Letztlich sei auch der Sinn und Zweck der Regelungen § 546a BGB und § 558 BGB jeweils ein anderer. Die ortsübliche Vergleichsmiete nach § 558 BGB entfalte nach gesetzgeberischer Intention eine Schutzwirkung zugunsten des Mieters, da sie durch die Bemessung des Bezugszeitraums die Dynamik der Mietpreissteigerung in Gemeinden mit steigenden Mietpreisen in dem vom Gesetzgeber als maßgeblich erachteten Umfang abfedere. Hierzu bestehe jedoch bei einem beendeten Mietverhältnis keine Veranlassung. Der Gesetzgeber habe ausdrücklich in der Gesetzesbegründung ausgeführt, dass zwischen Wirksamwerden der Kündigung und endgültiger Räumung der Wohnung durch den Mieter unter Umständen ein längerer Zeitraum liegen könne, in dem der Vermieter gehindert sei, durch eine Neuvermietung eine höhere ortsübliche Vergleichsmiete zu erzielen.
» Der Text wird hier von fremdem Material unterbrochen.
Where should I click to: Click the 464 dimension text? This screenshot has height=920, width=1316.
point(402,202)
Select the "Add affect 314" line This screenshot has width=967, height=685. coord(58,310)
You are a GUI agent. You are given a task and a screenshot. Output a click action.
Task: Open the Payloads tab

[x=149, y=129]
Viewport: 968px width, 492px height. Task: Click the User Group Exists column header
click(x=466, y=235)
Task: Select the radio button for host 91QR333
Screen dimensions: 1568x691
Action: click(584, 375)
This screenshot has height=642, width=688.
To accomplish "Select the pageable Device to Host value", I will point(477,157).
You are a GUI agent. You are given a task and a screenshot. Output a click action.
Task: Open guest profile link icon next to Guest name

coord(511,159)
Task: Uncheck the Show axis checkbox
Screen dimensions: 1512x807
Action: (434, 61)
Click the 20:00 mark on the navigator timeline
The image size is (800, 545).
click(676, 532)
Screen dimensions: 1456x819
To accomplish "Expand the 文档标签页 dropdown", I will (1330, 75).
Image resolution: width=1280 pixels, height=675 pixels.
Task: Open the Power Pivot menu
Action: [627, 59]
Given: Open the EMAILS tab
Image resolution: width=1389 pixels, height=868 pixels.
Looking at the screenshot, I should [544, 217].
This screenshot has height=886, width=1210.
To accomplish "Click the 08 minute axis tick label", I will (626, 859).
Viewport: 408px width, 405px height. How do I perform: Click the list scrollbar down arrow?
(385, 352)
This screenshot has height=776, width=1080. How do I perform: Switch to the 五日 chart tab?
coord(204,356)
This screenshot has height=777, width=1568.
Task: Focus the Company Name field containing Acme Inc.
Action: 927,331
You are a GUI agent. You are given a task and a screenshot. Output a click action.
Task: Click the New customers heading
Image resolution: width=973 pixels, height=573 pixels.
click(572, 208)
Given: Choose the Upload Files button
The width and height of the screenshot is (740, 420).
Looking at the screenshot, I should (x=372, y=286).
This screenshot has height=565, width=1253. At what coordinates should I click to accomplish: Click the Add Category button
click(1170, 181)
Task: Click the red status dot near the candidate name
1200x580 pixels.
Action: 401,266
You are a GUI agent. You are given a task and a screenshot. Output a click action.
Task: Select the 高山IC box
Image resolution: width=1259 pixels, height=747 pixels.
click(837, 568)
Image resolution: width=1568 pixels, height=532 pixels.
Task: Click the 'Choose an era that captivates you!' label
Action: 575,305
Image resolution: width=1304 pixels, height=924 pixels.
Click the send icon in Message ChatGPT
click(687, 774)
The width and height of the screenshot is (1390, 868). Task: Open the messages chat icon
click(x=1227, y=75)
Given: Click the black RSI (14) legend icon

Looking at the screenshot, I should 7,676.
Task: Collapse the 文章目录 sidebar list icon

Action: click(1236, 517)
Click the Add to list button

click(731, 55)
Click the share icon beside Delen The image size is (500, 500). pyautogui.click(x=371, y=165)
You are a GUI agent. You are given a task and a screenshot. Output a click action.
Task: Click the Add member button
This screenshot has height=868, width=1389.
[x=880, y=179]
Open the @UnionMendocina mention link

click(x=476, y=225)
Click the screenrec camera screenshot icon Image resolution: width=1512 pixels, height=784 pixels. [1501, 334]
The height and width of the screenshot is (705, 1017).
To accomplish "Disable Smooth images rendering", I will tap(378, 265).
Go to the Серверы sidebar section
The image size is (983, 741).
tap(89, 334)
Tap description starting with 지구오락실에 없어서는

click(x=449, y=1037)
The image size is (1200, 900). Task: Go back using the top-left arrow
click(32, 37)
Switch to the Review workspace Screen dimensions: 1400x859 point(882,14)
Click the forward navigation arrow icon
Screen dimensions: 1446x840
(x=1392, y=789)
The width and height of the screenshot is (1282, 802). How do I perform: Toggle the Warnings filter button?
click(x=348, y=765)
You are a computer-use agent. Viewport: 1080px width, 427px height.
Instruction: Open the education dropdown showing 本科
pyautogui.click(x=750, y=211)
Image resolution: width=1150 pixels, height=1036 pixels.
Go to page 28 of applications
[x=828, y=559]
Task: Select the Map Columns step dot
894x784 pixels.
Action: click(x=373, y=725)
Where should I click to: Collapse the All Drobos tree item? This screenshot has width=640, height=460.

Da der Mieter in der Mietsache verbleibe, obgleich die Kündigung des Mietverhältnisses berechtigt sei, könne nicht zulasten des Vermieters gehen, denn das Unterlassen der Räumung und Herausgabe der Mietsache liege allein in der Verantwortungssphäre des Mieters.
Nach Auffassung des Bundesgerichtshofs ist die Nutzungsentschädigung auch dann an der Marktmiete auszurichten, wenn der Vermieter, wie im vorliegenden Fall, eine Eigenkündigung ausspricht, weil er die Wohnung selbst nutzen will. Dass die Wohnung im Ergebnis nicht neuvermietet werden soll, ändere nichts an der rechtlichen Beurteilung, dass die Nutzungsentschädigung anhand der bei einem Neuabschluss eines Mietvertrages ortsüblichen Miete zu bemessen sei.